To go even further, think about how you can be a neighbor to folks not only in your current community but in the community where you grew up. Many of us have relocated to pursue education and postdocs and careers. While it’s not your fault you had to move away, this relocation contributes to the disconnect. Think about how you might be able to engage with your hometown, at least in a small way.  I owe something to Rockford, Ill., the Midwestern city I grew up in that is struggling hard with the transition to a post-industrial economy.

In the end, I really believe the most effective long-term strategy for standing up for science is to sit down and offer science, with humility, as something useful. I think this approach is critical to long term, bipartisan, universal support for science. That isn’t to say that we shouldn’t do other things to stand up for science, like lobby or march, but we can’t do it at the expense of offering science as a way of contributing to a better world. And we can’t do that without sitting down, as equals, with our neighbors and figuring out how our science fits in. Standing up, in this case, means sitting down.

 

Beyond the Loading Dock

In a recent blog, I asked about how to stand up for science.  That led me to another question, why do we even need to stand up for science? How did we get here, and what do we need to differently to move on?

I think the need to stand up for science stems (sorry for the pun, get it, STEM?), at least in part, from a disconnect between science and society writ large. Some of that is that science and science education are subject swept up in a bigger pattern.  There seems to be a growing impatience with experts, academics, consultants, and other big-city pointy-heads, and scientists are caught up in that.

The academic/expert backlash isn’t completely off-base.  Jim Duderstadt, who was then the president of the University of Michigan in 2005, pointed out the cost of a four-year education at UM was more than the average annual Michigan income. What does it even mean to be a state school, he asked, when most of the residents can’t afford to go?  Why should anyone trust science, or anything else from a place they can’t even access?

While some of that disconnect is part of trends bigger than science, some of it is on us. After World War II, we set up a system of science funding that assumed innovation would flow from federal investment in science. And it did—AAAS estimates that 50% of our growth in GDP can be connected to federal investment in R&D. Heck, the transistor alone might be enough to justify the entire research outlay for the last 50 years, let alone the internet. (What would we do without cat videos, anyway?)

Supplied records:
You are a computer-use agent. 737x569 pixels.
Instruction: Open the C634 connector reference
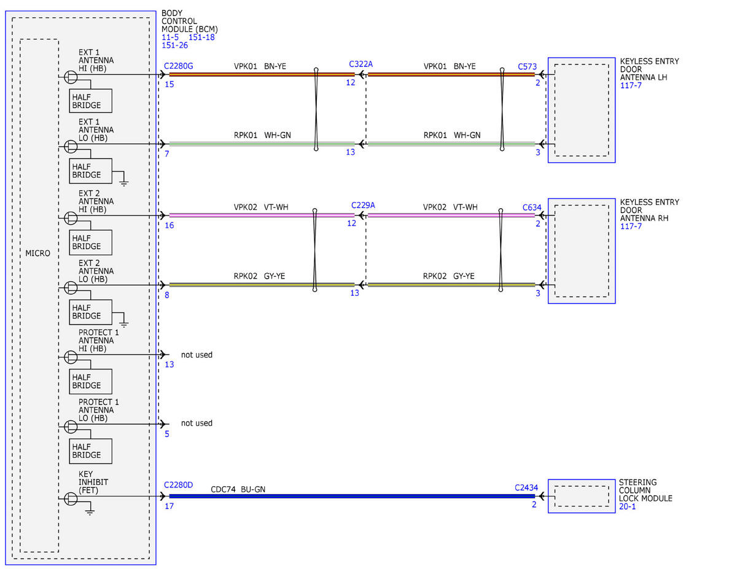point(532,207)
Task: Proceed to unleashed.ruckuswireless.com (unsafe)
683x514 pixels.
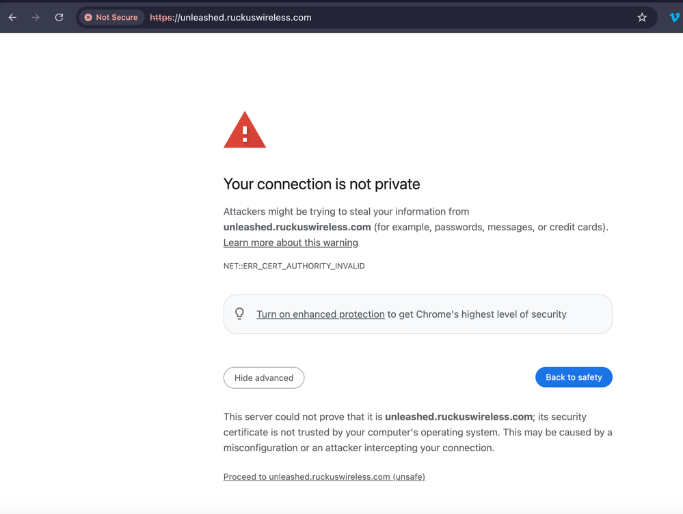Action: [324, 477]
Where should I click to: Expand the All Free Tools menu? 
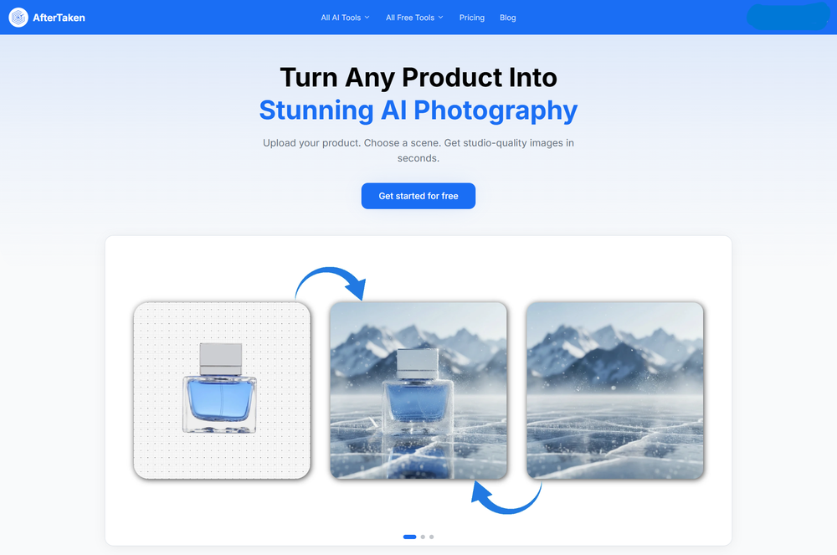pyautogui.click(x=414, y=18)
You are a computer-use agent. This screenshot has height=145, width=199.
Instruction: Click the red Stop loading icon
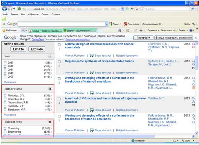[x=137, y=9]
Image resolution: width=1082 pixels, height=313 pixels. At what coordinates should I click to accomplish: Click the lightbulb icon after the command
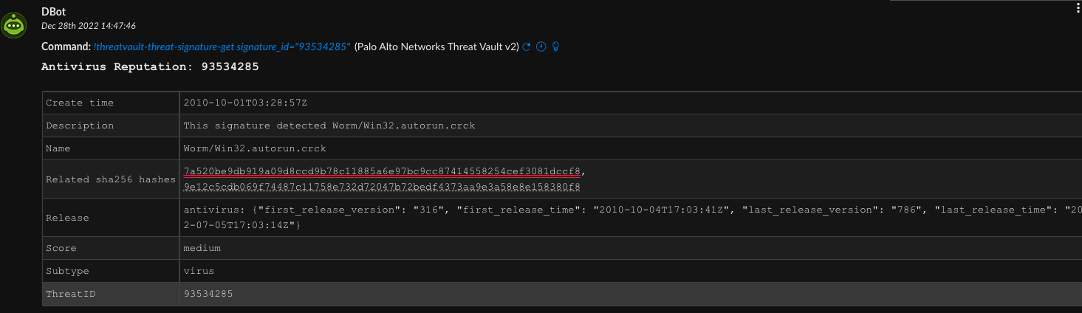(556, 47)
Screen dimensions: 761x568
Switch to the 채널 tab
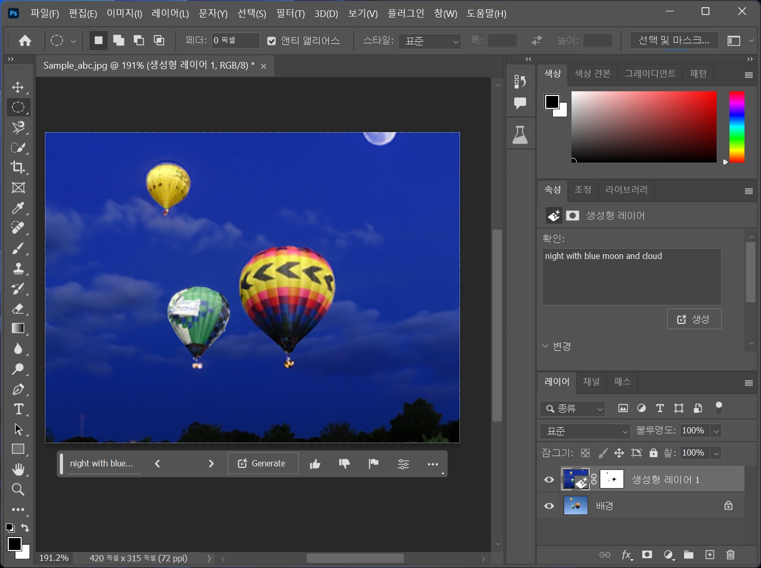click(x=591, y=382)
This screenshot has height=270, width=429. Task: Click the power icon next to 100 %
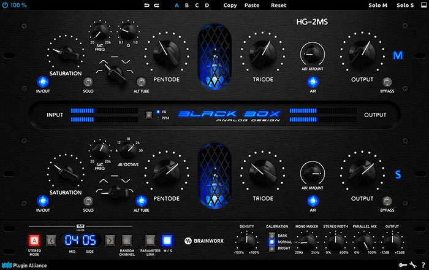(6, 5)
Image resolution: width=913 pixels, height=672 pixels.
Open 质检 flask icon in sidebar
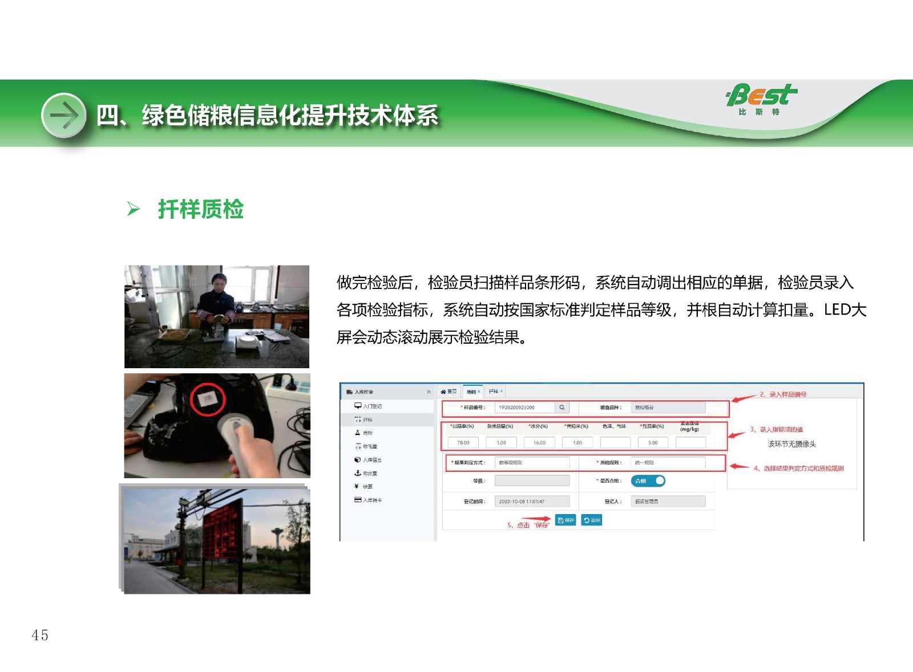358,433
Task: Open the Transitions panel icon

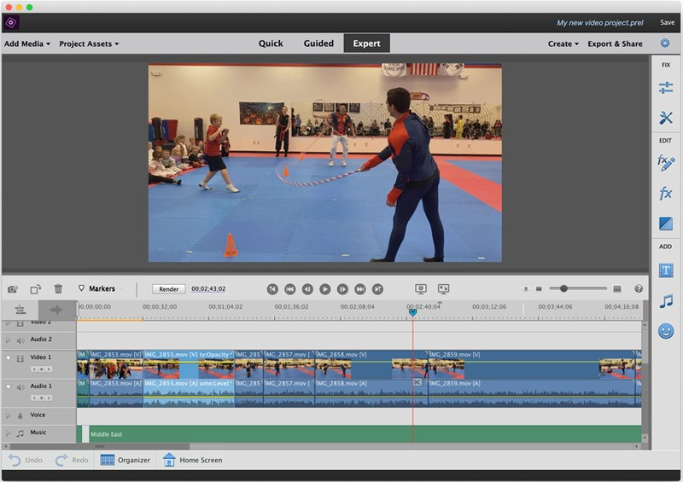Action: pos(666,224)
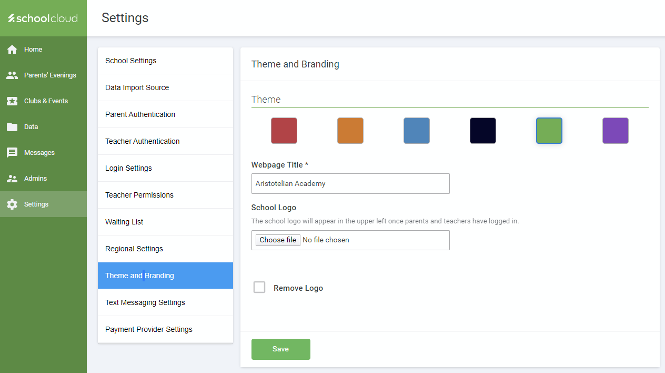Click the Data folder icon
The height and width of the screenshot is (373, 665).
click(12, 127)
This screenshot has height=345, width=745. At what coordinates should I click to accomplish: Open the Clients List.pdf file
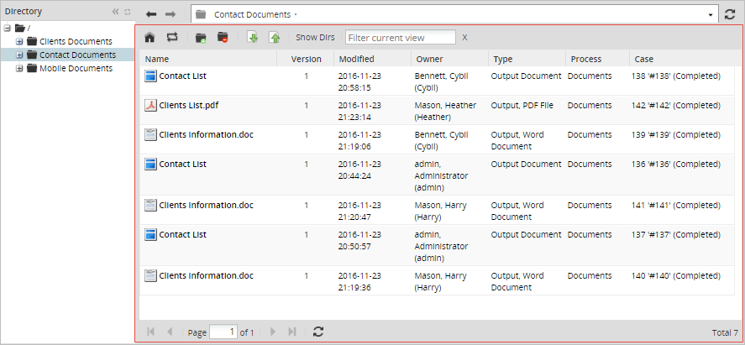click(x=188, y=106)
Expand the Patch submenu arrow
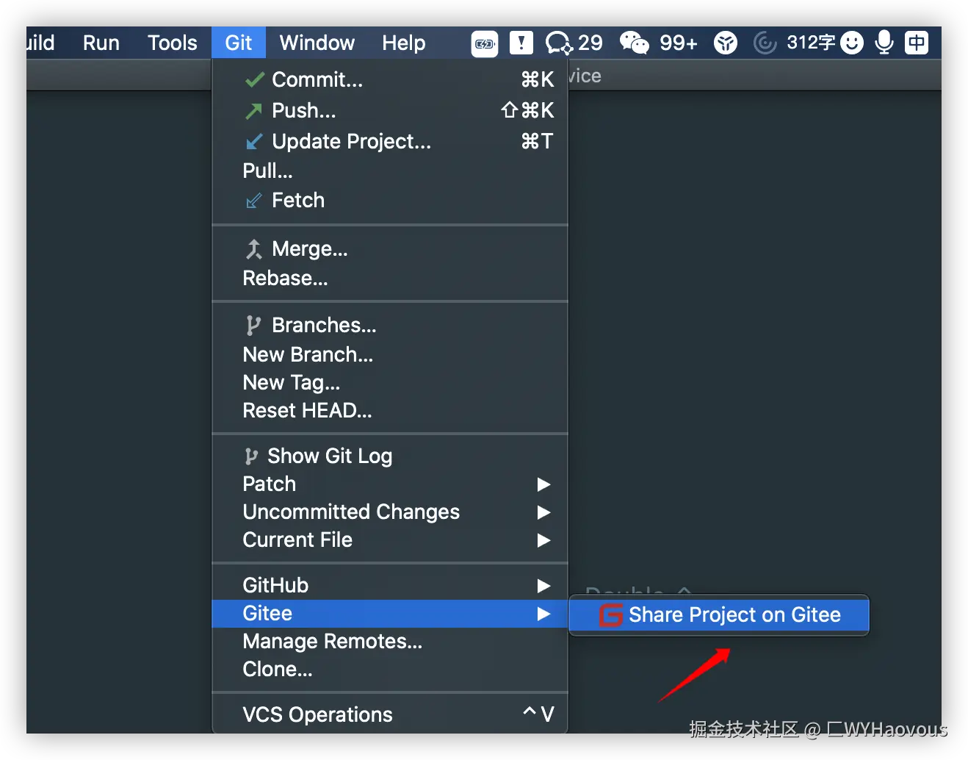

Exercise objective: Set down the essay on science and society word for word from "While some of" to "cat videos, anyway?)". The data has no connection to the essay on science and society.

Result of the exercise:
While some of that disconnect is part of trends bigger than science, some of it is on us. After World War II, we set up a system of science funding that assumed innovation would flow from federal investment in science. And it did—AAAS estimates that 50% of our growth in GDP can be connected to federal investment in R&D. Heck, the transistor alone might be enough to justify the entire research outlay for the last 50 years, let alone the internet. (What would we do without cat videos, anyway?)